> [Problem]
Take from the entries below the stretch from the line with "Viewport: 549px width, 559px height." through the line with "Task: Confirm push with OK button", and return it exactly, leaving the pictures out.

> [Data provided]
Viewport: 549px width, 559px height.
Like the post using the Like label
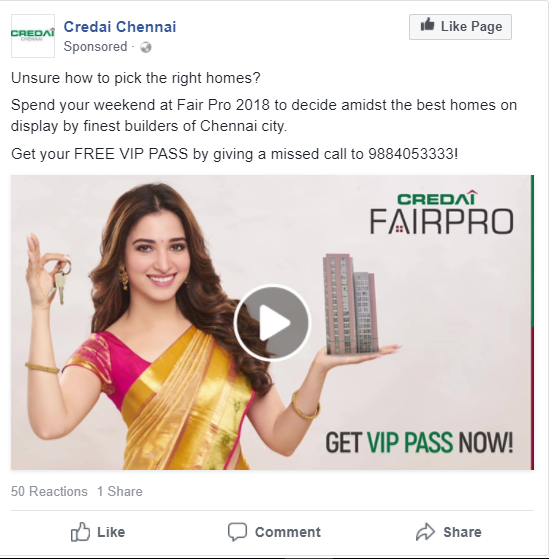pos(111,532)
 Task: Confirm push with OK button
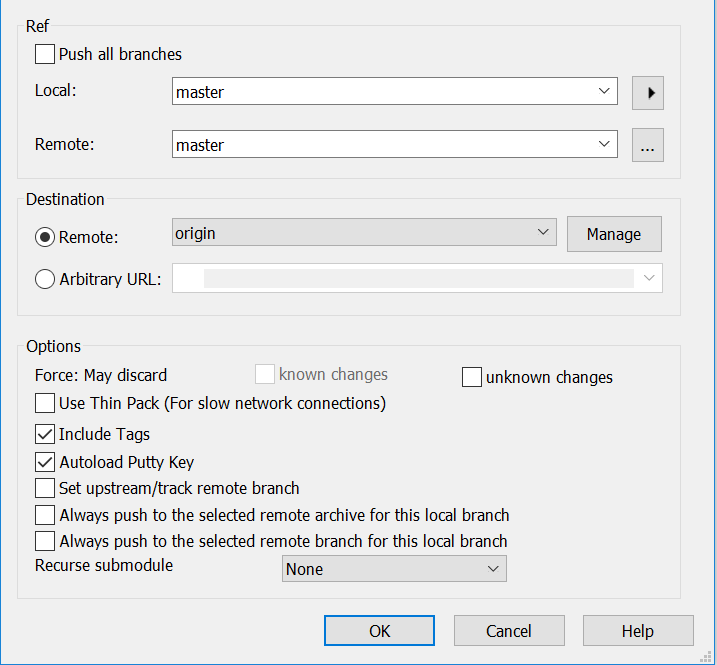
==
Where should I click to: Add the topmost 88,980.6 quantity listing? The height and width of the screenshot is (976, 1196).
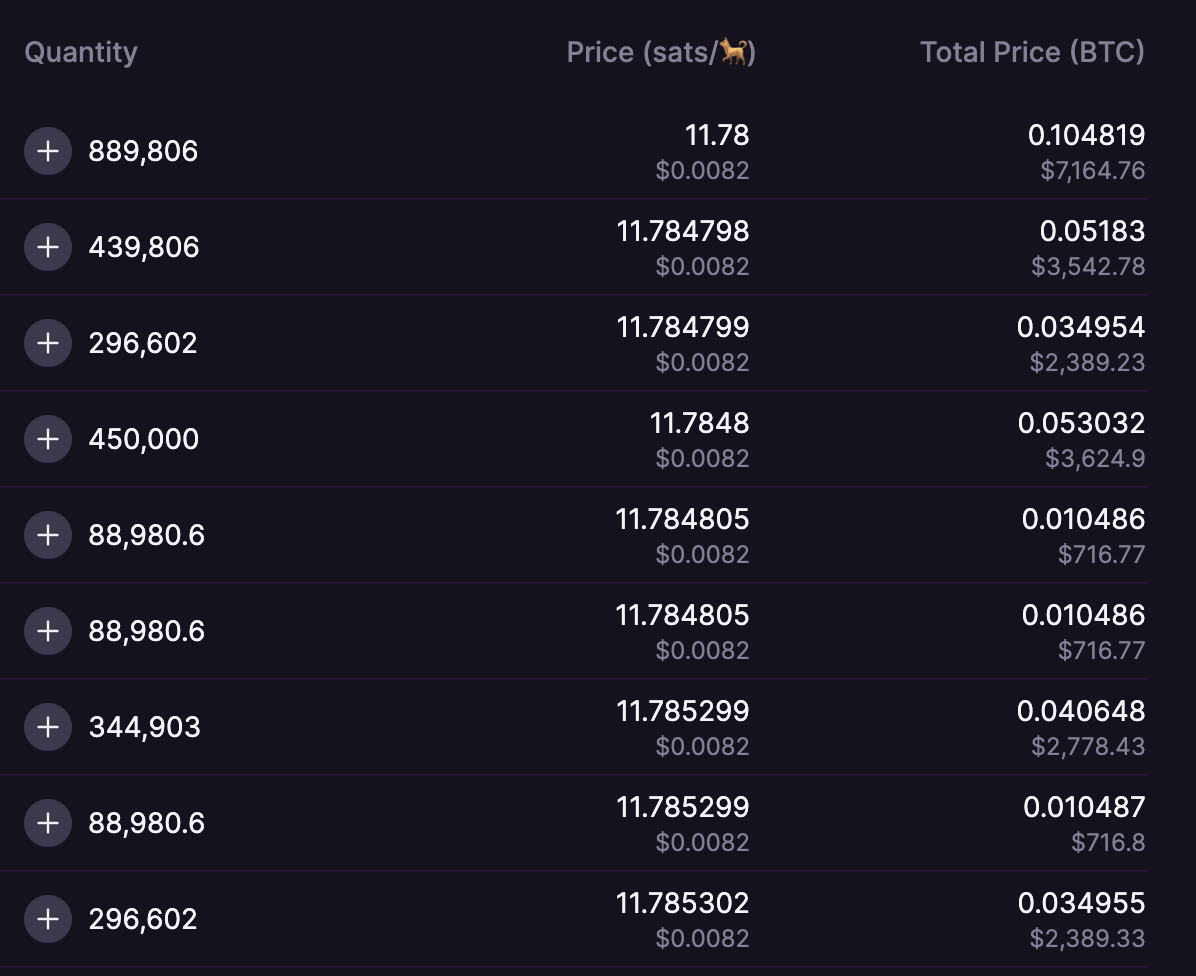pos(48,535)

> [Your response]
Viewport: 549px width, 559px height.
Like the post using the Like label
pos(111,532)
 Task: Confirm push with OK button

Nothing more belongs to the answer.